Extensive neutron scattering studies have been perfomed on both polycrystalline [16] and single-crystal [56,57] samples of this compound. The main results of the experimental measurements are presented in Figure 7. At high temperatures, the magnetic excitation spectrum of TmSe exhibits typical behavior observed in intermediate-valence compounds: a nearly temperature-independent broad quasielastic signal corresponding to spin fluctuations (Figure 7) with a linewidth of ${\Gamma }_{QE}$/2 = 6 meV is observed. However, the temperature evolution of the magnetic excitation spectrum in TmSe is atypical for intermediate-valence compounds. Reducing the temperature to 100 K leads to a significant change in the spectrum: an inelastic component appears around E = 10 meV, and its intensity increases as the temperature decreases further. The width of the quasielastic peak decreases without exceeding the value of ${\Gamma }_{QE}=$ k${}_B$T. Below the magnetic order temperature T < T${}_N$, the quasielastic signal is not detected and, at an energy of 1 meV, an inelastic peak associated with magnon excitations appears [16].
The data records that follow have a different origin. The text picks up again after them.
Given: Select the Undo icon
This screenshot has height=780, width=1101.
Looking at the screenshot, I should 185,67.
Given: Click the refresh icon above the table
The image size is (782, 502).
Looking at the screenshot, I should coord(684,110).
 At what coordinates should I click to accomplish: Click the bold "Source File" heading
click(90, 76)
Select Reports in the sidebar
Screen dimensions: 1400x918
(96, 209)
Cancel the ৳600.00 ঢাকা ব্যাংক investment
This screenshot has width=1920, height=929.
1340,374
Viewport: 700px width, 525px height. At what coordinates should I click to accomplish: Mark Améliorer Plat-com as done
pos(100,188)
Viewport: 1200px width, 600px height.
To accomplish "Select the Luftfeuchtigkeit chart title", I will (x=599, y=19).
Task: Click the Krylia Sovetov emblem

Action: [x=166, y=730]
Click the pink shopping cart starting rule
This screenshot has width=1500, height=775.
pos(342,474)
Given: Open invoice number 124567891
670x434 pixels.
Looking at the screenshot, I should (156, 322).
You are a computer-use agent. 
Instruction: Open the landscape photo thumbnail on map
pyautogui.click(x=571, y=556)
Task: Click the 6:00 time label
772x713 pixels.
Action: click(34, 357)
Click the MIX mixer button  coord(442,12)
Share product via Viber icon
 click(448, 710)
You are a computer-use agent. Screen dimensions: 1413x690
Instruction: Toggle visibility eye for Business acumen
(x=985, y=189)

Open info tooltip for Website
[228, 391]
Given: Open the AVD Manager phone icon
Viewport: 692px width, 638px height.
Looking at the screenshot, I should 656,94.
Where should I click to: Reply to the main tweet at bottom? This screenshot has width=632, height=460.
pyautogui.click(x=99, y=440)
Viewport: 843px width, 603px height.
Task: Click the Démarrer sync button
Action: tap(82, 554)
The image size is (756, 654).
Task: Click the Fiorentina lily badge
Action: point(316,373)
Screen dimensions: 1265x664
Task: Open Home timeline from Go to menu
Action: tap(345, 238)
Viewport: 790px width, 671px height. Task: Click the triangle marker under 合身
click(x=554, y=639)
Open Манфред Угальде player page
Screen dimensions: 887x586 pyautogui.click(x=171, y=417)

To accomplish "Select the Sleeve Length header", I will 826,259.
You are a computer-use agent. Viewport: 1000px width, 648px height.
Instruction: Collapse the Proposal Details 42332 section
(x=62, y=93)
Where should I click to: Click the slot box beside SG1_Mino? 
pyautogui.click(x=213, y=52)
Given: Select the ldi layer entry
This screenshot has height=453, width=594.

The inelastic component of the neutron scattering spectrum in TmSe was thoroughly investigated in [57]. It has been established that the inelastic component of the spectrum exhibits significant energy dispersion, and its intensity is modulated in the Brillouin zone. The maximum intensity and minimum energy are observed near the Brillouin zone boundary. The influence of the substitution of Tm by non-magnetic ions Y and La on the inelastic neutron scattering spectra of TmSe was investigated in [58]. It was found that the inelastic component of the spectrum around E = 10 meV was observed at low temperatures, even in highly diluted samples (with a concentration of substitution atoms up to 95% in Tm${}_{0.05}$Y${}_{0.95}$Se and Tm${}_{0.05}$La${}_{0.95}$Se). This finding allowed the determination of the origin of the corresponding excitation as a single site.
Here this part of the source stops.